TDD workflow · gaps then v1.3 · every test validated e2e
ainb skill-manager — TDD status
10/10
All green. 7 coverage gaps closed + 3 v1.3 features built test-first. Every test validated genuine end-to-end by a skeptical reviewer agent. Zero SQLite · clippy clean · zero v1.3 test failures.
Verified by re-running every test in isolation (not trusting the workflow's claims): catalog 8 · library 5 · provenance 8 · browse 4 deterministic tests + 8 live tmux tripwires + the [m] refresh tripwire (3/3 — it had flaked under 41-agent load). Branch feat/skill-manager-v1.3, pushed. The 34 suite-wide failures are all pre-existing (18 docker, 16 session/analytics flakes untouched since base) — none in skill-manager.
Phase 1 — coverage gaps closed
Each = a live tmux tripwire (or bash test) asserting the user-visible effect of a feature that had no coverage.
| Gap | Status | Genuine e2e? | Test |
| [c] check keybind | PASS | ✓ asserts "drift check running" toast | check_live.rs (+ fixed the keys_wired over-claim) |
| [u] update keybind | PASS | ✓ asserts update result notification | update_live.rs |
| [r] remove keybind | PASS | ✓ unit leaves the Units table | remove_live.rs |
| [m] refresh discovery | PASS | ✓ skip-marker planted → banner re-appears | refresh_discovery_live.rs |
| arrow / j-k / g-G nav | PASS | ✓ highlight moves + Detail updates | nav_keys_live.rs |
| banner [d] details + [s] skip | PASS | ✓ [s] writes the .skip-banner marker | discovery_details_skip.rs |
| sandbox bash safety guards | PASS | ✓ refuses / and $HOME; marker-gated teardown | sandbox_script_safety_guards.rs (+ CI wiring) |
Phase 2 — v1.3 features (TDD, no SQLite)
The three "steal from skills-manager" items, each with a CLI/pure test ladder + a live tmux tripwire.

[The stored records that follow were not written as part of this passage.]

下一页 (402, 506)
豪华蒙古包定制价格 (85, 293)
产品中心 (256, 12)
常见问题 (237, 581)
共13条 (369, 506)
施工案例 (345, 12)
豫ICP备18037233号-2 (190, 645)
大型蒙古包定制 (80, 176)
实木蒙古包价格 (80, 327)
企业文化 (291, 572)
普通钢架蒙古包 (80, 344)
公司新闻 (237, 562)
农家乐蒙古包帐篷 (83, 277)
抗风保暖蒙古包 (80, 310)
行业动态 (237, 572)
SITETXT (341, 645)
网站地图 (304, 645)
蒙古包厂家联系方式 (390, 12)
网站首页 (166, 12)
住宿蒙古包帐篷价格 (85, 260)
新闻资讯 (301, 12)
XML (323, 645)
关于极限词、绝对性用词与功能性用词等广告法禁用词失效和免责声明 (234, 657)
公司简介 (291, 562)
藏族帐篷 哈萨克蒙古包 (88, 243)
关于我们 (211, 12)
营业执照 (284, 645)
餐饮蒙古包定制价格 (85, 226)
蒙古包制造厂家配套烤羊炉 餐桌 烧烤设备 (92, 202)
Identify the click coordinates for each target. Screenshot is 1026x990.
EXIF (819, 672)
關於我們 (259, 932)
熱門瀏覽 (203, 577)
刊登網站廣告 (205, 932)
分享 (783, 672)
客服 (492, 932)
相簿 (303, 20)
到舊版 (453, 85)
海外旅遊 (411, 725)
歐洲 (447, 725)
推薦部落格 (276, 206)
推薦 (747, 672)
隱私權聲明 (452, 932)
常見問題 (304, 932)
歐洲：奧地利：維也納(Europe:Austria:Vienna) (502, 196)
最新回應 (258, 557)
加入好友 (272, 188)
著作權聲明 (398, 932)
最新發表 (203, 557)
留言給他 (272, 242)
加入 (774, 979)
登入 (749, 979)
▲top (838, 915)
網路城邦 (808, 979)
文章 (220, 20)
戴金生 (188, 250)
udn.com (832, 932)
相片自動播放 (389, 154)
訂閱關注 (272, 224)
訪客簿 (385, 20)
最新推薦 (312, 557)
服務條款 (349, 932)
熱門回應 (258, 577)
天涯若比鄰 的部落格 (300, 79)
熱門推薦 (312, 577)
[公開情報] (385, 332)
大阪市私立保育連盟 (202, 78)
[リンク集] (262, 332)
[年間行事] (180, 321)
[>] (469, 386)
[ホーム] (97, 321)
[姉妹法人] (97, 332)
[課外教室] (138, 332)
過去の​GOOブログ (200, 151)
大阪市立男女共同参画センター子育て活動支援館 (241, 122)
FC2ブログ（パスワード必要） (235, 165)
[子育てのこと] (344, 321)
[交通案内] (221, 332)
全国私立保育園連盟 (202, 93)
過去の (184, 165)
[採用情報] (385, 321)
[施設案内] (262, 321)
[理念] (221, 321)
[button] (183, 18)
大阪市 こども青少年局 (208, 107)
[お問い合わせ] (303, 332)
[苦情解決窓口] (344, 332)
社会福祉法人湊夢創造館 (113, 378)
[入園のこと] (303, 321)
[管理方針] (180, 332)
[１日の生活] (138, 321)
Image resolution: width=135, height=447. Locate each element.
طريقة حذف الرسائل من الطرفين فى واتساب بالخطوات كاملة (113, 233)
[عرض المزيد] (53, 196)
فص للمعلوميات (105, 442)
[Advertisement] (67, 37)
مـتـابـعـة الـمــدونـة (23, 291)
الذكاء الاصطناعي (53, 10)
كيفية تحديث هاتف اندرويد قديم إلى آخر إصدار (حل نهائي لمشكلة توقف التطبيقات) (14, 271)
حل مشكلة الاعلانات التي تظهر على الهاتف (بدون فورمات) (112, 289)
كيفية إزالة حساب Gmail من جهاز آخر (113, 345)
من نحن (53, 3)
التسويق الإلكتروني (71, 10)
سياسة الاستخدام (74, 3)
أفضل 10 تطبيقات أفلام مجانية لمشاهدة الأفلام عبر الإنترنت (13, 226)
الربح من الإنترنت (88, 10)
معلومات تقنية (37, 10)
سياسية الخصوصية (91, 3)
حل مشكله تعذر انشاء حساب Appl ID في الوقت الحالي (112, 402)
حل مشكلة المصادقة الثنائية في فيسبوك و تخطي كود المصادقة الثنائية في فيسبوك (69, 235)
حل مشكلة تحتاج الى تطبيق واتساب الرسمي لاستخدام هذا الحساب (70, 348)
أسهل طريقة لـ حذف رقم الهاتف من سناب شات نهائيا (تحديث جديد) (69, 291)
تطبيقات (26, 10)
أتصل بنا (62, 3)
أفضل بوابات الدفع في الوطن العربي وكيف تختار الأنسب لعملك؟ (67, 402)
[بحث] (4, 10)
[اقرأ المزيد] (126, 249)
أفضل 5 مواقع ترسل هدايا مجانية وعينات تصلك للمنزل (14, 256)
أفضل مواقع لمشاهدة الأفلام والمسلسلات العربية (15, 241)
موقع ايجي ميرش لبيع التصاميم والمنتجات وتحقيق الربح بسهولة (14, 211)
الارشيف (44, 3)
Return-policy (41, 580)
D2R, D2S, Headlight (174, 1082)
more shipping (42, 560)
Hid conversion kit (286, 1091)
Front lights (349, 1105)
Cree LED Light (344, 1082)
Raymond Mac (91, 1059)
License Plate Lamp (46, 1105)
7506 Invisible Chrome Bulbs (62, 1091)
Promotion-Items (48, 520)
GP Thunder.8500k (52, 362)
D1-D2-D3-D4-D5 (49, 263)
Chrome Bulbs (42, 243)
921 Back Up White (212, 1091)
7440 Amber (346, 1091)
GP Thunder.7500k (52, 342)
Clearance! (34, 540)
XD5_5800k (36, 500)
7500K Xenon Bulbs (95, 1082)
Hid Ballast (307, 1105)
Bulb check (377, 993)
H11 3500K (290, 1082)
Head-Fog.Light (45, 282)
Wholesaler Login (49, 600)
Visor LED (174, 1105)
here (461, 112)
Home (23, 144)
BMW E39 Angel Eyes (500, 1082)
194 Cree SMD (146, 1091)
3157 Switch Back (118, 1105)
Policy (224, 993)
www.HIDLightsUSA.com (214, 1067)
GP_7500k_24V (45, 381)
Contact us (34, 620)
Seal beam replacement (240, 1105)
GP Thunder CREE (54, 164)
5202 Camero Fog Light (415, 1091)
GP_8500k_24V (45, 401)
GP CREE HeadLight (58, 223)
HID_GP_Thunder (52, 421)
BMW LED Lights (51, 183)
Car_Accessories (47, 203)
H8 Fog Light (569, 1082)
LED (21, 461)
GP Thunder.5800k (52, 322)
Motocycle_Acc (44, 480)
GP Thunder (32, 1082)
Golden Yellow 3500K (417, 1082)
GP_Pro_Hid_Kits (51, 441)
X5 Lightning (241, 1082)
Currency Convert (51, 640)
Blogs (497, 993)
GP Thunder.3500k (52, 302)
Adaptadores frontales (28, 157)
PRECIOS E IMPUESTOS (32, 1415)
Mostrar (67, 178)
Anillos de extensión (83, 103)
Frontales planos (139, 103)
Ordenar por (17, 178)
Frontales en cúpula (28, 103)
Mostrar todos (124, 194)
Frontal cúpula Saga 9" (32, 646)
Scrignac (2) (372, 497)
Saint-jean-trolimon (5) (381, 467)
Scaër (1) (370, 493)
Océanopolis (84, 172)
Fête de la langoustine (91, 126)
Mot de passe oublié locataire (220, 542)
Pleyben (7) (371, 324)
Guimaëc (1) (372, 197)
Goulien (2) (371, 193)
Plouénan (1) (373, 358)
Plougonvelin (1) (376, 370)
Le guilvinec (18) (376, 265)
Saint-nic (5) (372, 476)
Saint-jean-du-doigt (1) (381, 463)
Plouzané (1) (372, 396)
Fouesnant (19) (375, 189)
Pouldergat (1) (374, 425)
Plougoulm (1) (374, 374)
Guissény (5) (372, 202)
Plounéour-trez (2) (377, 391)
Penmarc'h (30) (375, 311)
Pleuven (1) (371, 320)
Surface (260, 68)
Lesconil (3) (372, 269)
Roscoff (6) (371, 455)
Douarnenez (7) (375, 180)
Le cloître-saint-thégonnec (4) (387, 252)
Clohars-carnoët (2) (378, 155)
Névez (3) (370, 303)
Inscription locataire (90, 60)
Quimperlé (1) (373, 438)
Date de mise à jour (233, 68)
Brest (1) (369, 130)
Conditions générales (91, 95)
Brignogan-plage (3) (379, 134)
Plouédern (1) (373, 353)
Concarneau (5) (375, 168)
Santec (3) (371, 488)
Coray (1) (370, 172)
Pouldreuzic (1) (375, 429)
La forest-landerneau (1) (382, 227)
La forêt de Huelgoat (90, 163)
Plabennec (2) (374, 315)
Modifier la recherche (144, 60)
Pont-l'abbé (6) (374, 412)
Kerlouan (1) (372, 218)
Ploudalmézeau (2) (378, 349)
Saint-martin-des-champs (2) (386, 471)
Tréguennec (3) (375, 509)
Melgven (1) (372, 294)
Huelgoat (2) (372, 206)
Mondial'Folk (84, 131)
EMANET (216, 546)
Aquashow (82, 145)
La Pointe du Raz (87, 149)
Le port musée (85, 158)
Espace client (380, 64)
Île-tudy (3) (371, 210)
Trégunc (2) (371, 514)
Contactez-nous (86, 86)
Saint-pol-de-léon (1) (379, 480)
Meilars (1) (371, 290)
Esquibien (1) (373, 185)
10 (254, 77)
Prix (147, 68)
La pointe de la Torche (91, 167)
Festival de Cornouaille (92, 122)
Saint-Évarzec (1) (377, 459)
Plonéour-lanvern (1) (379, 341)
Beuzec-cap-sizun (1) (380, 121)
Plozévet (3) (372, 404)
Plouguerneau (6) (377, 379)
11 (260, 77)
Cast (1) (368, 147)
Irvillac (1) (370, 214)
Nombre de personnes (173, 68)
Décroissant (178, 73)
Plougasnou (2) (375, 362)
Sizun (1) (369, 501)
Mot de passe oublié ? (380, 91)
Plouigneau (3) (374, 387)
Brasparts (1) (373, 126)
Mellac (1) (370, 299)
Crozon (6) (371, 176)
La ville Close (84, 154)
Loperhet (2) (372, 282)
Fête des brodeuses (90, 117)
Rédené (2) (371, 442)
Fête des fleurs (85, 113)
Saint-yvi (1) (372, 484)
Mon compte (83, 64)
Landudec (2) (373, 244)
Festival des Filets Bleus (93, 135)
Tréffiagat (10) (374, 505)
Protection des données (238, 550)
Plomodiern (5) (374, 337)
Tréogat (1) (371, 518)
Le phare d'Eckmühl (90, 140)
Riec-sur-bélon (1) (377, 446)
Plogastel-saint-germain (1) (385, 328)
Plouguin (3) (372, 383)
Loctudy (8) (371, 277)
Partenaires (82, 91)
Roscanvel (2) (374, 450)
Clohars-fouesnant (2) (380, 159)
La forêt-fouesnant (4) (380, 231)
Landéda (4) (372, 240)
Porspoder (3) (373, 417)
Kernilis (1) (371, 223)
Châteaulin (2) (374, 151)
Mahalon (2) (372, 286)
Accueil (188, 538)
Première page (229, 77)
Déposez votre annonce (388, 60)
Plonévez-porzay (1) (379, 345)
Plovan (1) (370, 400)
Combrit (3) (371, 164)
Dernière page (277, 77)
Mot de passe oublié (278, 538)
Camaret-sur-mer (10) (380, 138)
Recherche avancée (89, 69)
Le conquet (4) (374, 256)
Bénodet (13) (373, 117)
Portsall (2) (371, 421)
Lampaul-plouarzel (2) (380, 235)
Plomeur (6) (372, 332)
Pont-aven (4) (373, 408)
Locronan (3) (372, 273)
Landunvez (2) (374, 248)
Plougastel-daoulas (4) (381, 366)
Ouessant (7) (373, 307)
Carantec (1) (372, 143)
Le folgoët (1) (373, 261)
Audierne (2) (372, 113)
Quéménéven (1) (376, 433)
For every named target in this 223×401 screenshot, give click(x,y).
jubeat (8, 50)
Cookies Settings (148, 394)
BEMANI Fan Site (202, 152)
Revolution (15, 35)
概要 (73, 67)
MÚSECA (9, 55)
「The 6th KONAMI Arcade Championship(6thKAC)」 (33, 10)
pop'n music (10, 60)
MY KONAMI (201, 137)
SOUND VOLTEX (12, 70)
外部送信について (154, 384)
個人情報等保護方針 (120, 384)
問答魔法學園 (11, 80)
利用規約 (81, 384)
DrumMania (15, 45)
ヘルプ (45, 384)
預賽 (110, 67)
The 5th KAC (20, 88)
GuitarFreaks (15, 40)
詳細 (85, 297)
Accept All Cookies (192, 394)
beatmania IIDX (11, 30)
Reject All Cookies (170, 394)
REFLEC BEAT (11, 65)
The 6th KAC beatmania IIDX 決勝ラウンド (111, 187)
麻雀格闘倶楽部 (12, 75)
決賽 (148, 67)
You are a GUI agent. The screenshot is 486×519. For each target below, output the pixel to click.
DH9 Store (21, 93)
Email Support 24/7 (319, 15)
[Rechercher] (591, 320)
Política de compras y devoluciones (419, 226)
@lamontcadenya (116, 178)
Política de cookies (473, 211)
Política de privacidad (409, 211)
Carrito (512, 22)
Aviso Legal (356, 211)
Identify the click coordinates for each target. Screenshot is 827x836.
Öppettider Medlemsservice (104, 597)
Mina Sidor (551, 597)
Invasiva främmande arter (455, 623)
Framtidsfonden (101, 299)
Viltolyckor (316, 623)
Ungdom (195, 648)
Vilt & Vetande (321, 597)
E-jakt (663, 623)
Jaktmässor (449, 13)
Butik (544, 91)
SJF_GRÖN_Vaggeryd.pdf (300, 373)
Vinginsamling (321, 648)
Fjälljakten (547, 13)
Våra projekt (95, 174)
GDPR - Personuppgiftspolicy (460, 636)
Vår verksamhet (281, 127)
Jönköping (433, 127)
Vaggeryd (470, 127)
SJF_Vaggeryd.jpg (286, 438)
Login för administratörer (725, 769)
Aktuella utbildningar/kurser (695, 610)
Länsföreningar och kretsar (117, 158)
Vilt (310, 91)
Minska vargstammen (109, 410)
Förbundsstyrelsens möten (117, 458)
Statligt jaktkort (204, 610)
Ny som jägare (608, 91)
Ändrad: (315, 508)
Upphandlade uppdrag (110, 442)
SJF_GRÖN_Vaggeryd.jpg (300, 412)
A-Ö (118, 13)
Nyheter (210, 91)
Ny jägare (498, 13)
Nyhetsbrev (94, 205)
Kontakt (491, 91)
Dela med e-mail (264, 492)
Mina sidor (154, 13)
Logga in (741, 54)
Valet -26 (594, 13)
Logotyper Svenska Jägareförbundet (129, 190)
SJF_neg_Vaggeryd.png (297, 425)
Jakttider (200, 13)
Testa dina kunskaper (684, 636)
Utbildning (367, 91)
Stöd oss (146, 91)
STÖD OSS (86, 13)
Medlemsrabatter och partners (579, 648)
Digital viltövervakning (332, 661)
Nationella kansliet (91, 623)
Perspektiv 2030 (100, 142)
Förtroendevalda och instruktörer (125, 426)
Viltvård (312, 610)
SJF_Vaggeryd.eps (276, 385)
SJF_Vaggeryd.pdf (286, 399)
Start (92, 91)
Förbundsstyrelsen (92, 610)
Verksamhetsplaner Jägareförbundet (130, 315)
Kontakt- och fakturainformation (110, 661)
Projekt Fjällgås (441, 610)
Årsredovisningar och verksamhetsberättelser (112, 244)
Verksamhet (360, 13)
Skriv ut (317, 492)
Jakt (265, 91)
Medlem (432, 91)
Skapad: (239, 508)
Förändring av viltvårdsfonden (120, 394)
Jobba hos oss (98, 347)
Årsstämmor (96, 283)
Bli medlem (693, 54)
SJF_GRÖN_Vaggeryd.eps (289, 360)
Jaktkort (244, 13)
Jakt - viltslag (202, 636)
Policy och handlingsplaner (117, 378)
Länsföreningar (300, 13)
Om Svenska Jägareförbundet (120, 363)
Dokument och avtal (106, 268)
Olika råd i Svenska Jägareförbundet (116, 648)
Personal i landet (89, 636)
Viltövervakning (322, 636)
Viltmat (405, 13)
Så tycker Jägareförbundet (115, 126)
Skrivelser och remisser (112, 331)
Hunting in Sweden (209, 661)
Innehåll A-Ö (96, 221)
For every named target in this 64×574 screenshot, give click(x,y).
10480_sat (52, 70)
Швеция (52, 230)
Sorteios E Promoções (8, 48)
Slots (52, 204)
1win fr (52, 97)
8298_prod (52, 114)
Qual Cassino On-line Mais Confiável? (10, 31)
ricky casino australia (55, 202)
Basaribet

| Feature (bead) | Status | Coverage | Test |
Provenance matcher
ai-ya9 | PASS | 5 attribute variants + synth_uri + scan CLI + live tmux (external clone shows gh: not local:). Pure, no SQLite. | provenance_tests.rs · provenance_live.rs |
Own-skill library
ai-lgk | PASS | YAML library.yaml roundtrip + add/new/list CLI + reject-outside-home + live tmux [l] view. No SQLite. | library_tests.rs · skill_library_tests.rs · library_live.rs |
Catalog browse
ai-a20 | PASS | CatalogBackend trait + MockCatalogBackend; rank/empty/api-error/url-builder + CLI browse + live tmux [b]→install. Zero network (mock at trait boundary). | catalog_tests.rs · skill_browse_tests.rs · browse_live.rs |
Validator verdict
A skeptical code-reviewer agent checked every test: drives the real binary/CLI, asserts user-visible output, would fail if the feature were removed, specific to the feature.
10/10 genuine. No tautologies, no over-mocking. The catalog mock sits at the HTTP trait boundary — the production code path runs, only the network call is canned. Every CLI subcommand and keybind has at least one assertion on its real effect.